Returner
dir. Yamazaki
Opens Fri Dec 5
Clinton Street
Returner is a Japanese action film that literally has it all. There’s aliens, car chases, explosions, an unlikely crime fighting partnership, special effects, and combat choreography. Much like the Terminator series, it concerns a young protagonist, Milly, sent from the future to prevent an intergalactic war, wherein the remainder of the human race is is holed up underground in Tibet. During Milly’s time in present-day Japan, she teams up with the handsome gunslinger Miyamoto by taping a futuristic paper bomb to his neck, forcing him to help her, lest his head explode.
They go up against a criminal ringleader who kidnaps children to sell their organs, shoots people like he’s swatting flies, and is sometimes escorted by a full-on
SWAT team. It’s a charming fairy tale villain, impossibly power hungry and cowardly. He even wears suits and saddle shoes. The clearly mapped, good-versus-evil dichotomy reinforces the comic book feel to the film, as does the gadgetry and hokey interspacial conflict.

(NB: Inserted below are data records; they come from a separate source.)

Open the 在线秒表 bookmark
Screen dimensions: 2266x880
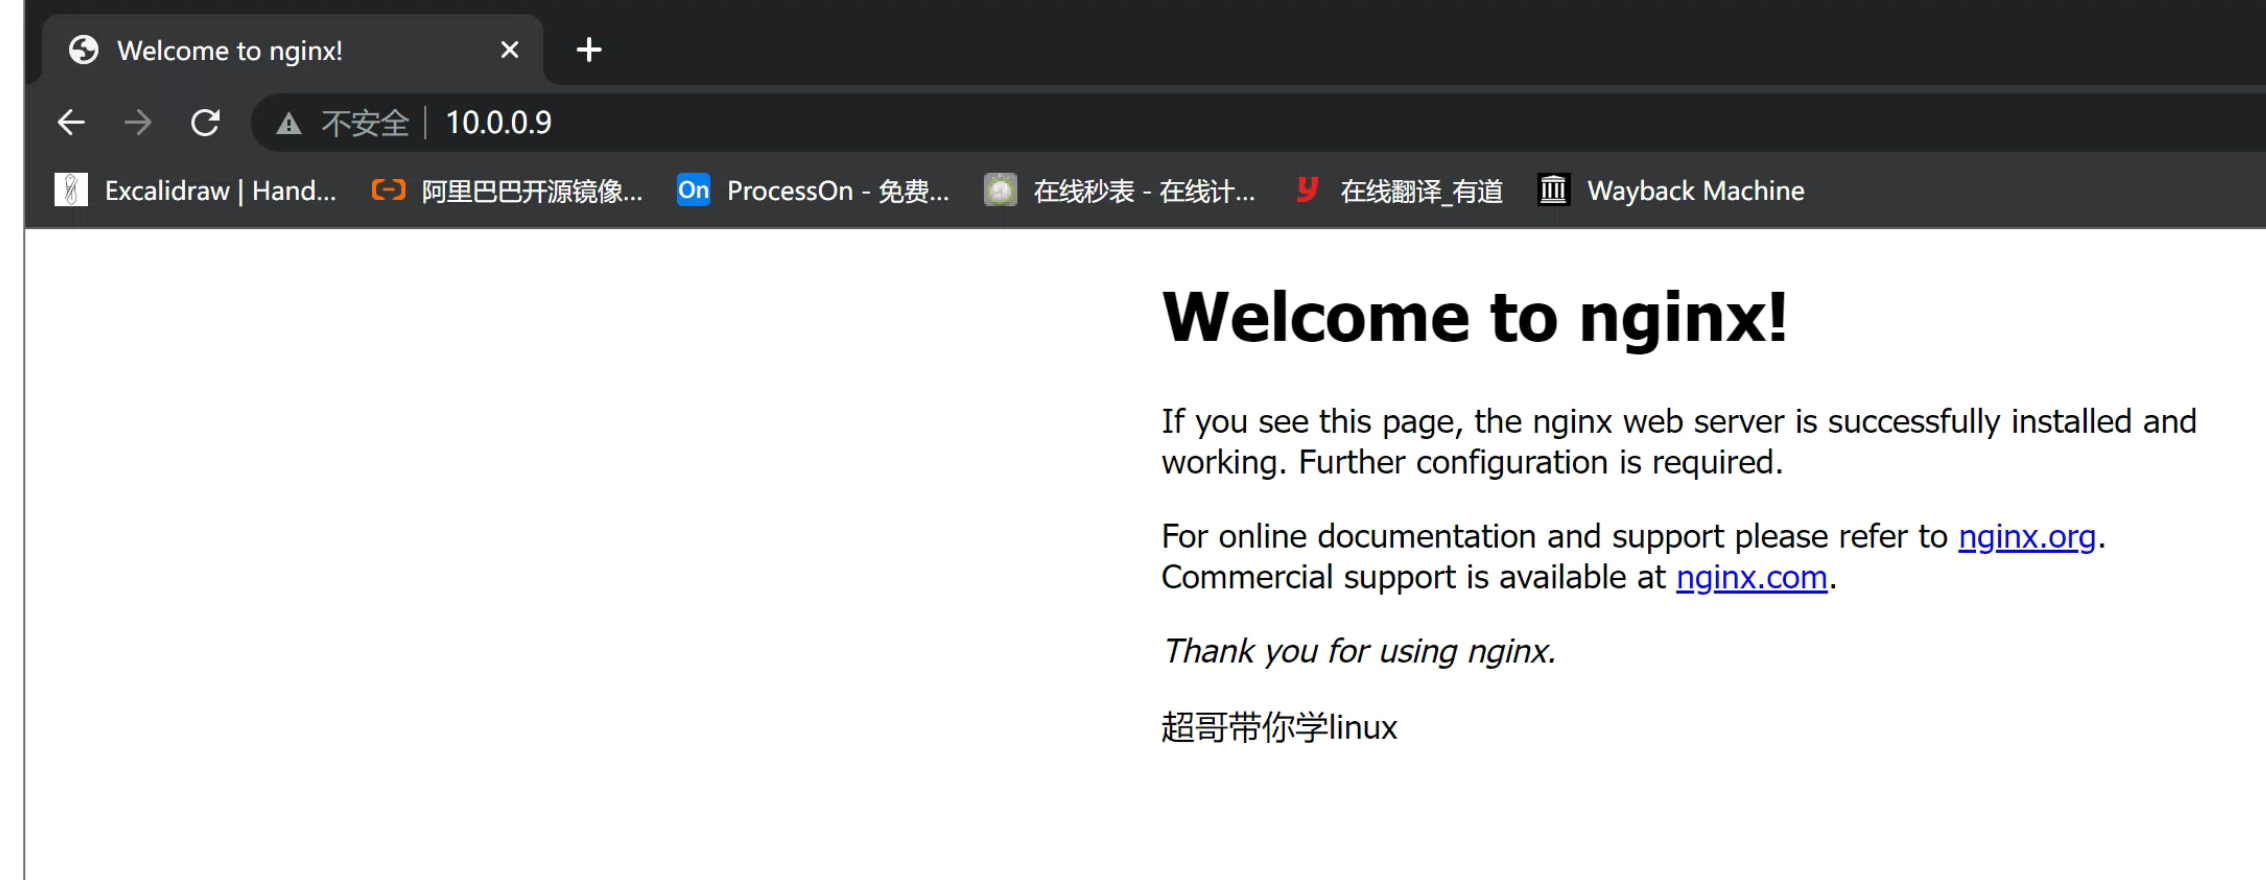tap(1120, 190)
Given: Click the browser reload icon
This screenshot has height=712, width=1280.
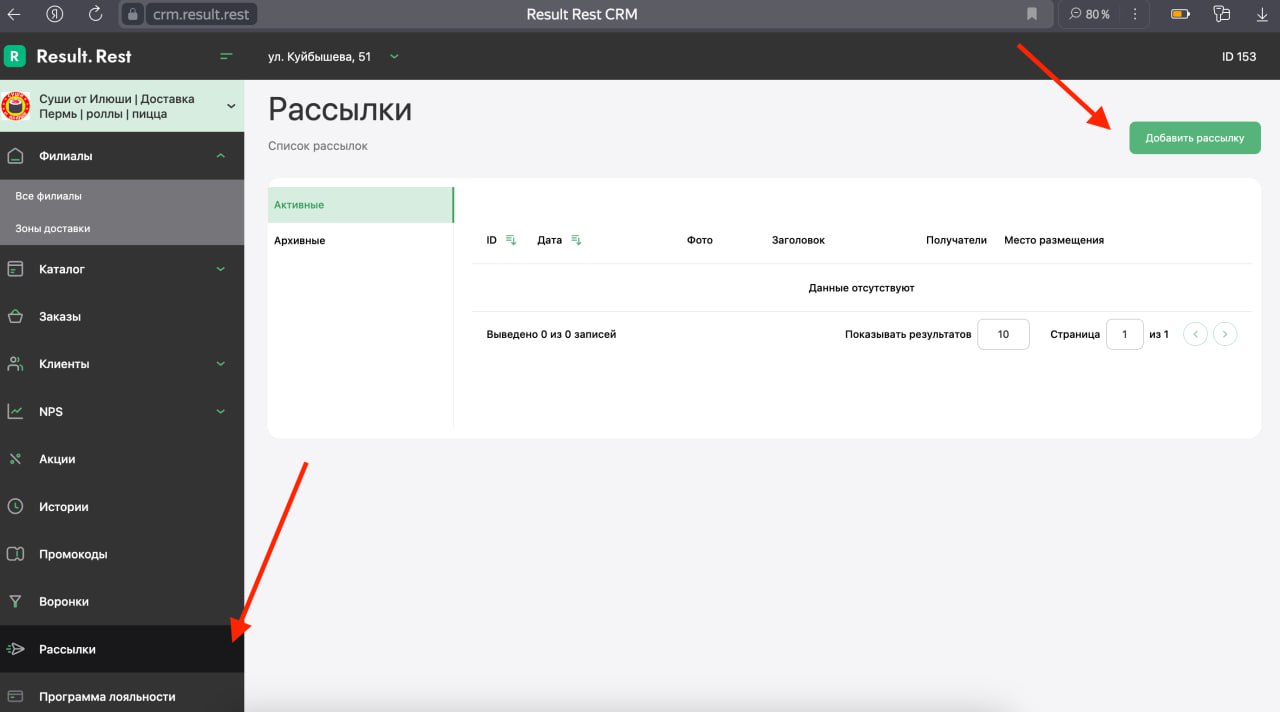Looking at the screenshot, I should pyautogui.click(x=95, y=14).
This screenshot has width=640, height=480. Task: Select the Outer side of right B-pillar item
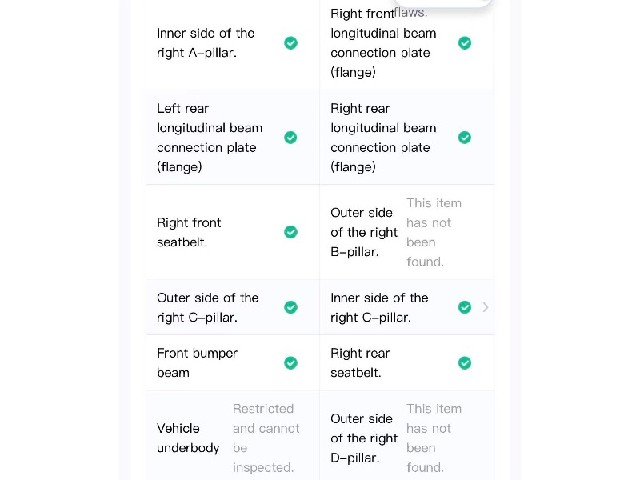click(x=407, y=232)
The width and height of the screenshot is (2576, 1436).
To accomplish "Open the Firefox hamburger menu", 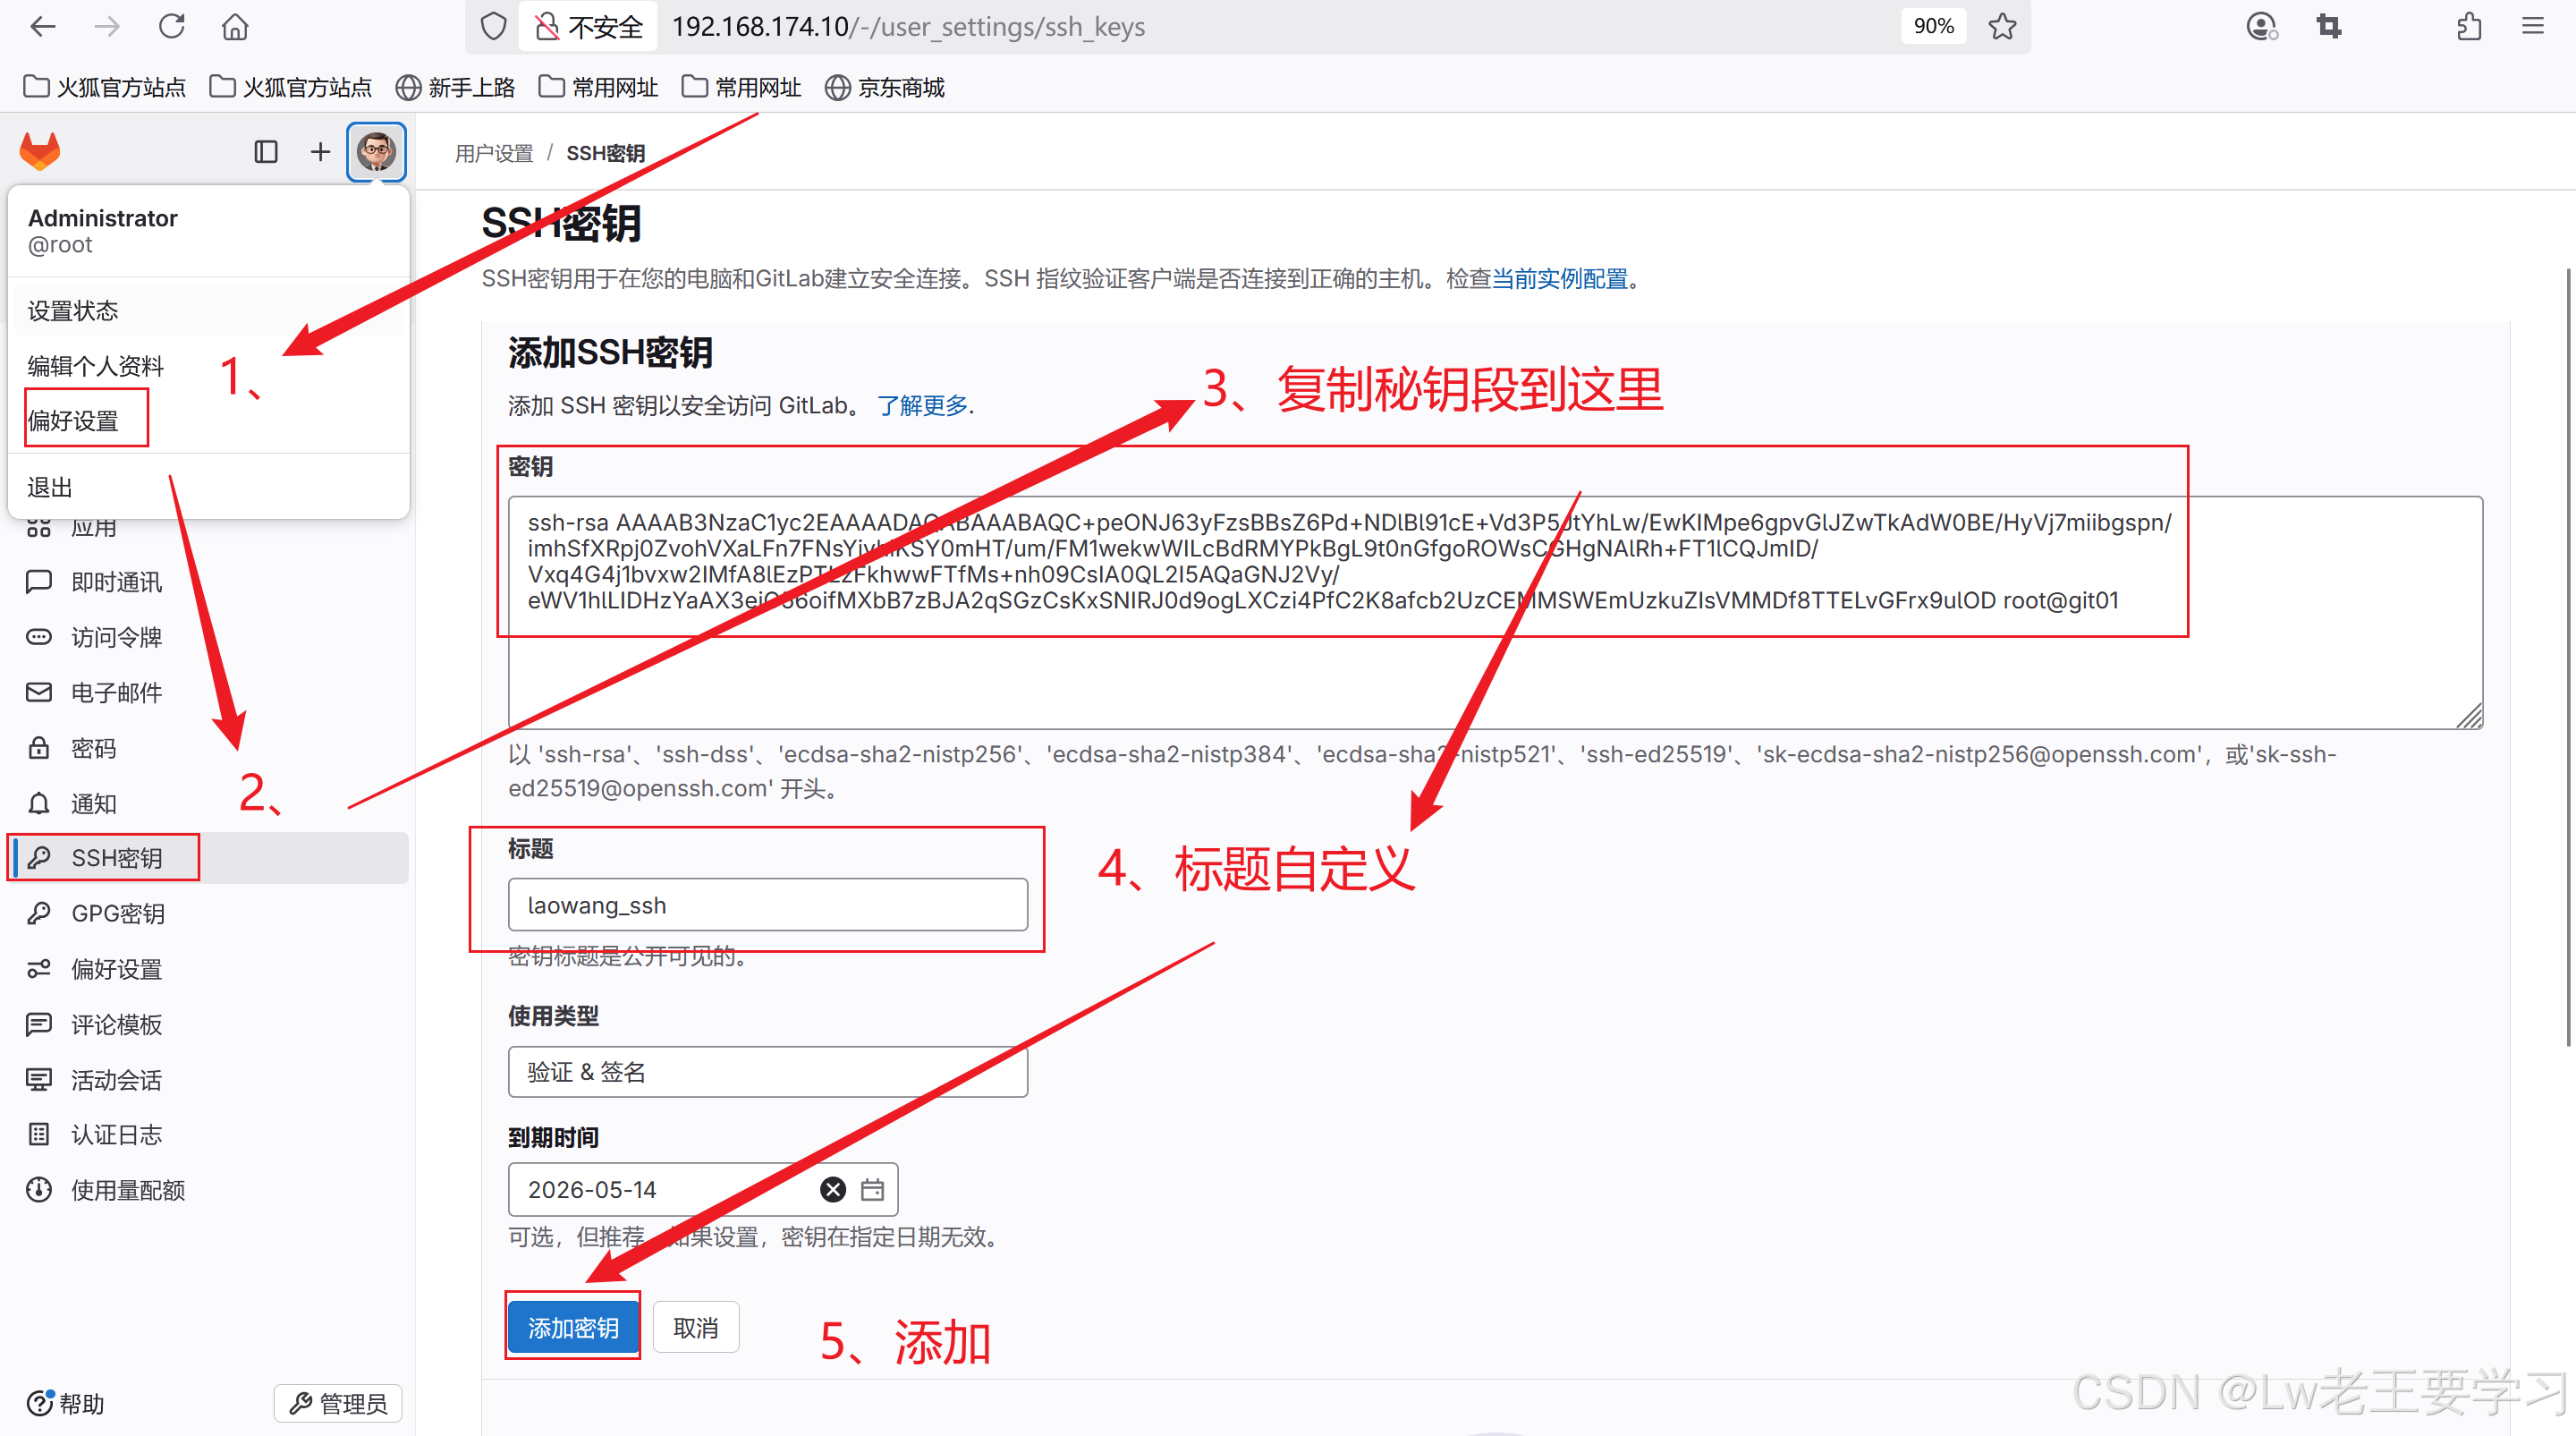I will click(x=2532, y=27).
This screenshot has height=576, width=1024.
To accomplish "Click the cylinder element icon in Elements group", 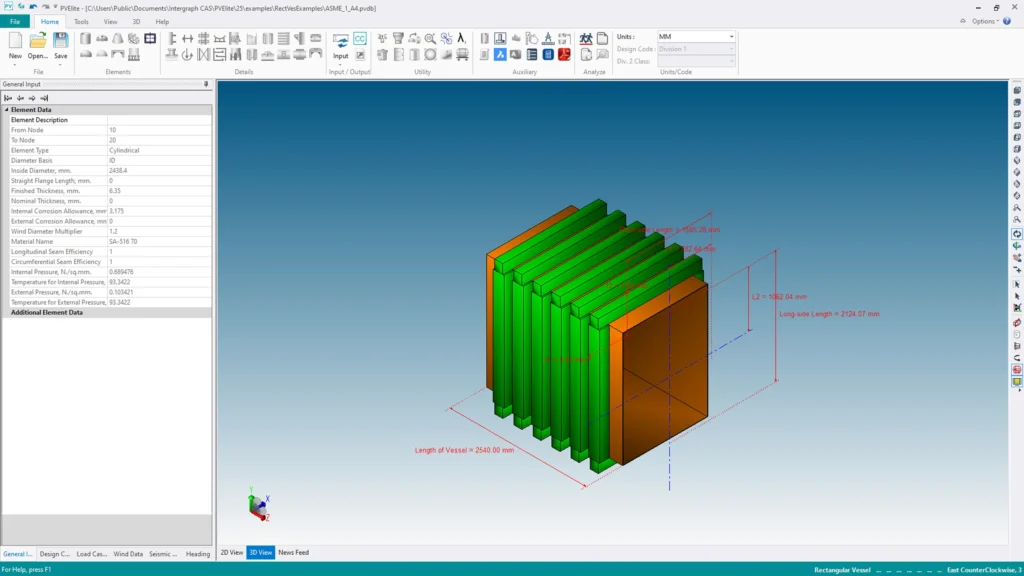I will pos(86,39).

In many ways, Returner is a collection of references, down to the amusing interpretation of the American characters, one of whom utters the classic, whispery, “They’re here.” The American viewer will recognize moments straight out of Independence Day, Matrix moves, a nice shot of E.T. , and a central, odd-couple relationship somewhere between Bonnie & Clyde and Turner & Hootch. Spike that with balletic martial arts moments, cartoonish evildoers, and sharp cinematography, and there you have Returner. Boggled all together, the onslaught of clichรฉs works, forming a satisfying, fantastical adventure of heroism, athleticism, and sentimentality. It’s pure in its entertaining qualities, and, unabashedly improbable, expects its viewer to be able to suspend their disbelief and enjoy the action.
This is lightweight entertainment, with all the non-threatening suspense and “danger” one could hope for in a cream puff. But it’s well done and intentioned, and it makes an irresistible puree of all the hooks and ploys that appeal to the genre. Like the celluloid version of an Epcot Center ride, but without tan lines and belly shirts.